La beauté possède un incontestable pouvoir de fascination. Elle subjugue le destin : « le destin est charmé » (v.10). Le mot « charmé » doit être pris ici au sens fort d’envoûtement, de même qu’au vers 14 : « charmant ».

Son pouvoir de métaphore est évoqué à plusieurs reprises : ses baisers sont « un philtre » qui transforme le héros (v.7-8) ; elle est tour à tour « fée » ou « sirène ».

2. La beauté comme échappatoire au temps

La beauté, c’est à dire l’art, représente pour le poète l’évasion. Elle doit reculer les limites du quotidien, lui donner l’accès à l’ « infini » et lui révéler du nouveau (le « jamais connu »). L’art a pour fonction de sublimer la réalité. C’est le recours suprême pour échapper au temps et accéder à l’éternité.

3. Sensualité de la beauté

L’admiration du poète est rendue par différents procédés : une syntaxe exclamative (« Ô ! Mon unique reine »), une scène d’apostrophe (« Ange », « sirène », « fée »). Enfin pour rendre encore plus évidente l’attirance qu’elle exerce sur lui, l’auteur la représente sous les traits d’une femme : personnification de la beauté.

Tous les éléments privilégiés par Baudelaire dans cette personnification mettent en valeur la fascination sensuelle qu’exerce la beauté sur le poète : « regard », « bouche », « sourire », « ventre ».

La femme sait jouer de ses charmes par maintes artifices : ses « jupons » (v.10), « ses bijoux ».

III. La beauté est une fleur du mal

1. Soumission du poète

Si la beauté suscite la dévotion de ceux qui l’entourent, elle provoque en même temps leur avilissement en établissant une relation de maître à esclave : « le désir charmé suit tes jupons comme un chien » (v.10).

Le poète aux genoux de son unique « reine ». La soumission de l’amant est suggérée par l’adjectif « incliné ».

2. Sadomasochisme

Le caractère nettement sadomasochiste de ces relations se manifeste aux vers 19 et 20 : « l’amoureux pantelant incliné sur sa belle, à l’air d’un moribond caressant son tombeau » : la beauté fait souffrir le poète, et le poète aime cette souffrance.
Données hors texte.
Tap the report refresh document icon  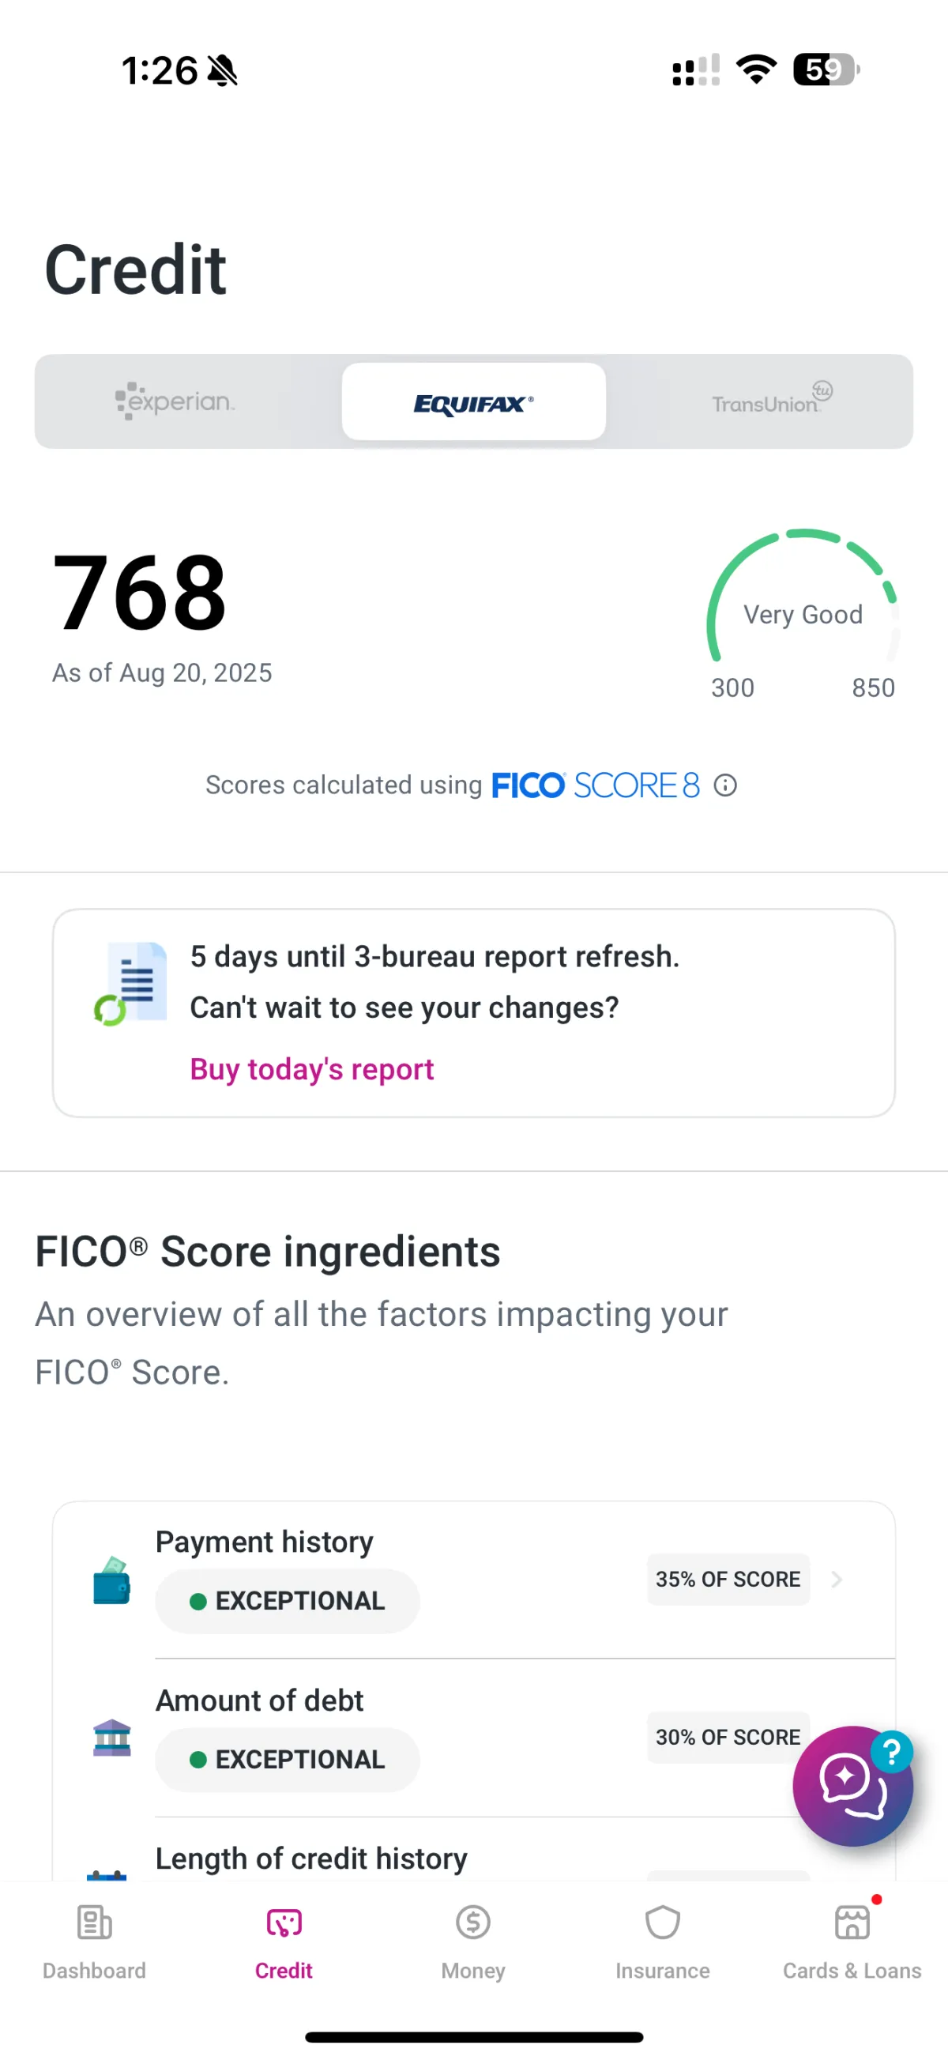point(132,983)
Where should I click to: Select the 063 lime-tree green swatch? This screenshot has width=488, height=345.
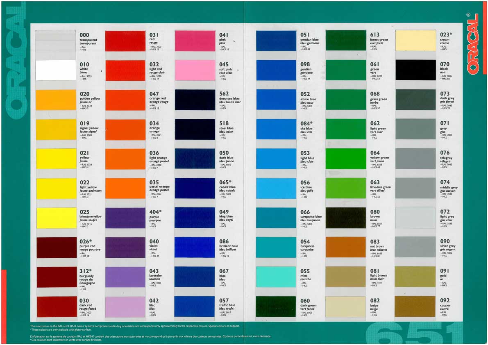346,188
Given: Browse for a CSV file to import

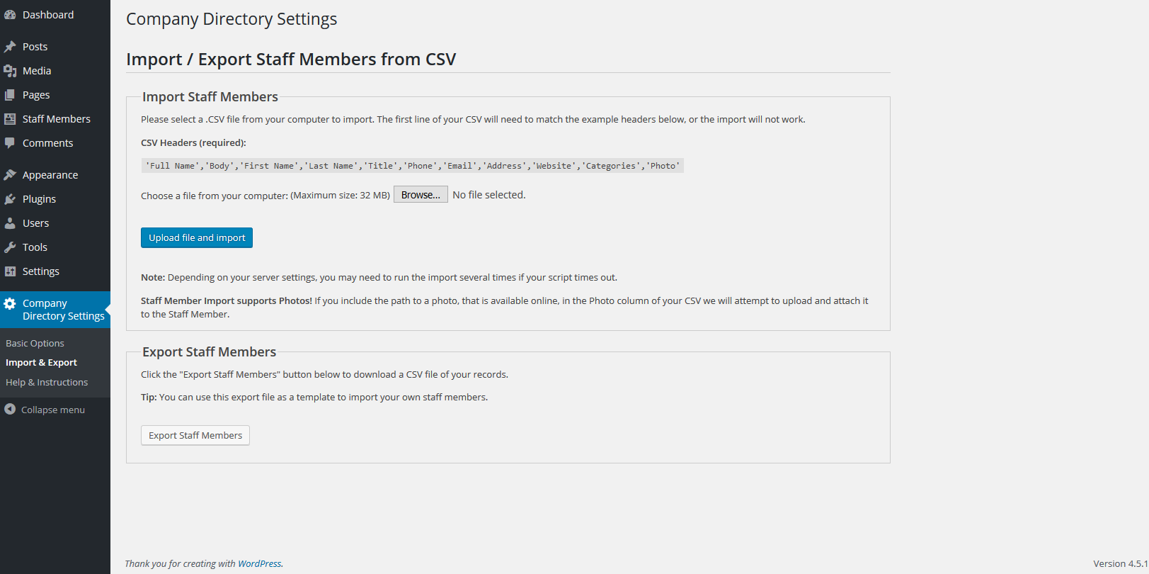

Son masochisme nous est révélé par l’expression « caressant son tombeau » puisque le moribond semble éprouver une réelle jouissance à l’idée de sa propre mort.

Conclusion

Ce poème nous révèle d’abord une esthétique originale, non plus fondée sur le modèle traditionnel proposé par l’école parnassienne (beauté qui repose sur la perfection formelle), mais sur des critères tels que le bizarre et le monstrueux. Baudelaire cherche donc paradoxalement à dégager la beauté de la laideur (il y parviendra dans le poème Une charogne). L’Hymne à la beauté éclaire à la fois la personnalité de l’auteur et le caractère de son œuvre.

Il met l’accent sur l’ambiguïté du tempérament Baudelairien où sadisme et masochisme sont mêlés. Il dévoile enfin l’aspect satanique du recueil.